Singularity is certainly not to be affected for singularity’s sake; but neither are we to conform to fashion simply because it is fashion. How cruel and horrible often are its behests! The Chinese girl has to submit to her feet being bandaged and confined till walking becomes a living torture, and even the hours of what should be rest and sleep, are often broken by bitter pain. The women of Lake Nyassa insert a piece of stone in their upper lip, enlarging it from time to time till speaking and eating become most awkward and painful operations, and the very lip sometimes is torn away. Our fathers had terrible experience of the tyranny of the drinking customs of their day; and in spite of the greater freedom and the greater temperance of our time, there is no little tyranny still in the drinking laws of many a class among us. All this is just the outcome of the spirit that made the Hebrews so desire 119 a king—the shrinking of men’s hearts from being unlike others, the desire to be like the world. What men dread in such cases is not wrong-doing, not sin, not offending God; but incurring the reproof of men, being laughed at, boycotted by their fellows. But is not this a very unworthy course? Can any man truly respect himself who says, “I do this not because I think it right, not even because I deem it for my interest, but simply because it is done by the generality of people?” Can any man justify himself before God, if the honest utterance of his heart must be, “I take this course, not because I deem it well-pleasing in Thy sight, but because if I did otherwise, men would laugh at me and despise me?” The very statement of the case in explicit terms condemns it. Not less is it condemned by the noble conduct of those to whom grace has been given to withstand the voice of the multitude and stand up faithfully for truth and duty. Was there ever a nobler attitude than that of Caleb, when he withstood the clamour of the other spies, and followed the Lord fully? or that of Shadrach, Meshach, and Abednego, when alone among myriads, they refused to bow down to the image of gold? or that of Luther when, alone against the world, he held unflinchingly by his convictions of truth?

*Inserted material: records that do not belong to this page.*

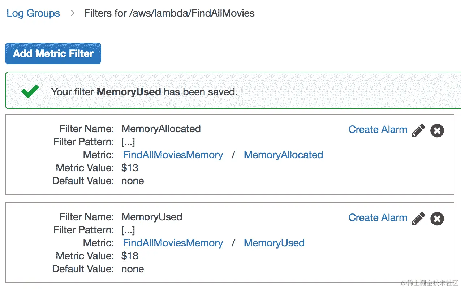The width and height of the screenshot is (461, 289).
Task: Select the $13 metric value
Action: [130, 168]
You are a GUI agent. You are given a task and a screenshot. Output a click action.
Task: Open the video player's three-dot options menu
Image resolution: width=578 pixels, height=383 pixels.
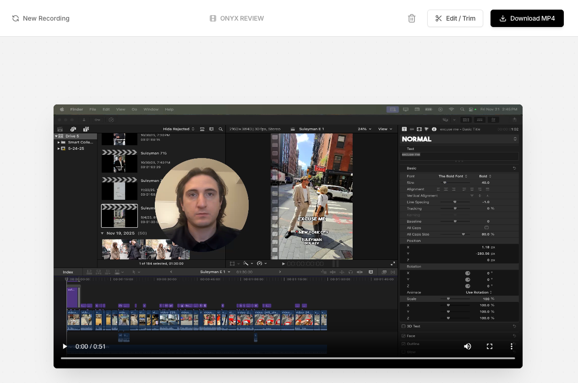point(512,346)
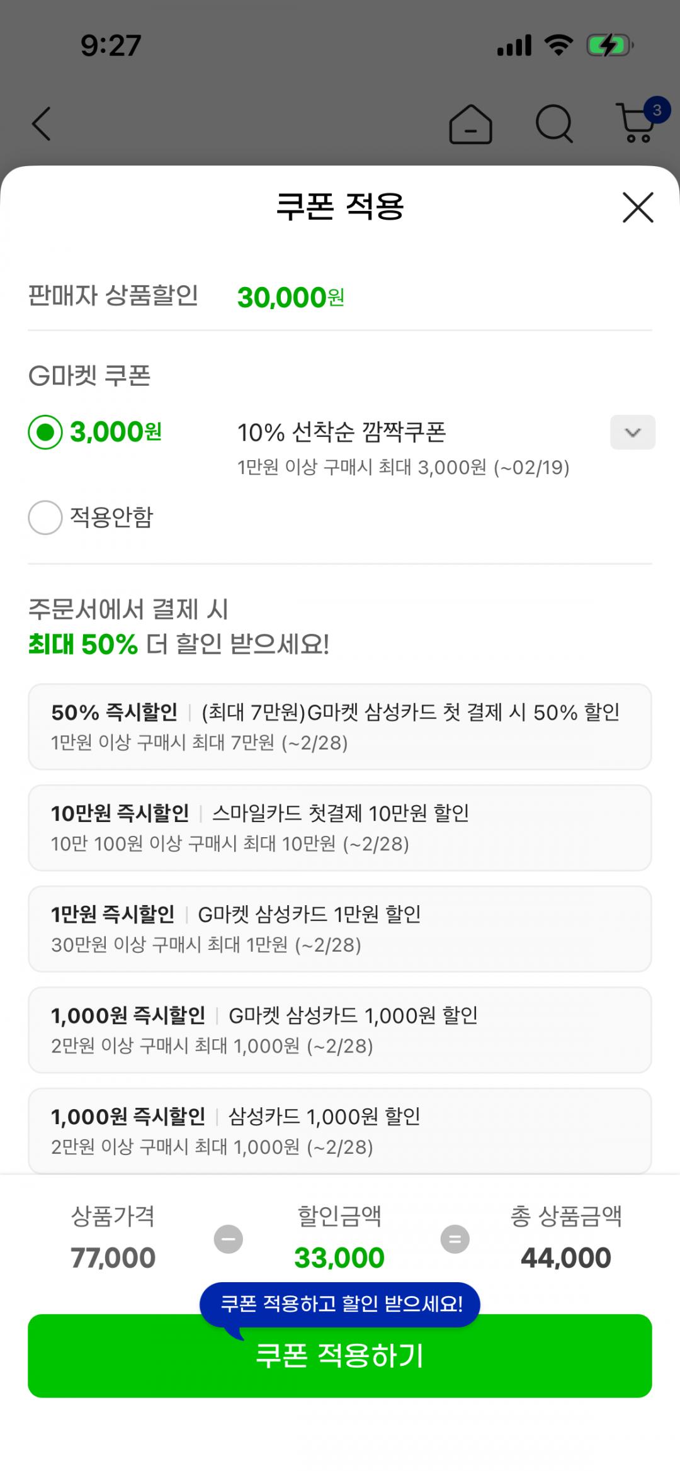Tap G마켓 삼성카드 1,000원 할인 offer

point(339,1030)
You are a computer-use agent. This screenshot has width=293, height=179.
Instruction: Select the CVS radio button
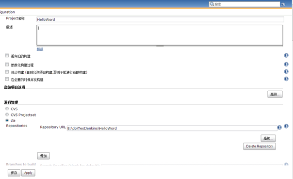point(7,109)
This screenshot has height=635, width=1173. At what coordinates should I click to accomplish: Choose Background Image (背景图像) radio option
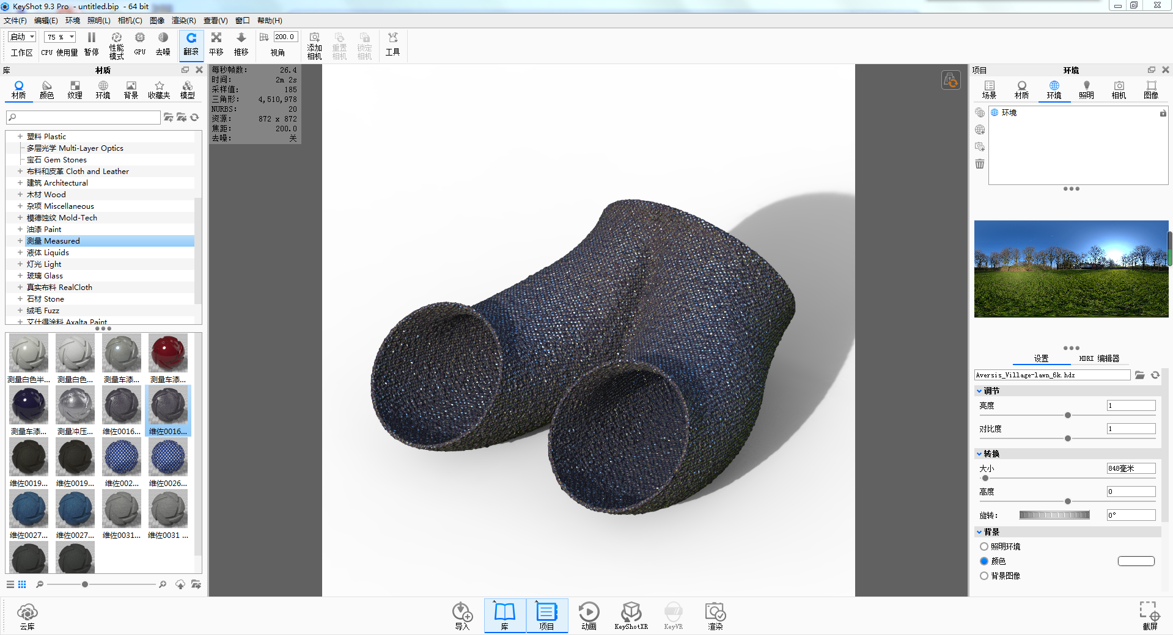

Let the young especially ponder these things. To them it often seems a terrible thing to resist the general voice, and hold by conscience and duty. To confess Christ among a school of despisers, is often like martyrdom. But think! What is it to deny Christ? Can that bring any peace or satisfaction to those who know His worth? Must it not bring misery and self-contempt? If the duty of confessing Him be difficult, seek strength for the duty. Pray for the strength 120 which is made perfect in your weakness. Cast your thoughts onward to the day of Christ’s second coming, when the opinion and practice of the world shall all be reduced to their essential worthlessness, and the promises to the faithful, firm as the everlasting hills, shall be gloriously fulfilled. For in that day, Hannah’s song shall have a new fulfilment: “He raiseth up the poor out of the dust, and lifteth up the beggar out of the dunghill, to set them among princes, and make them inherit the throne of glory.”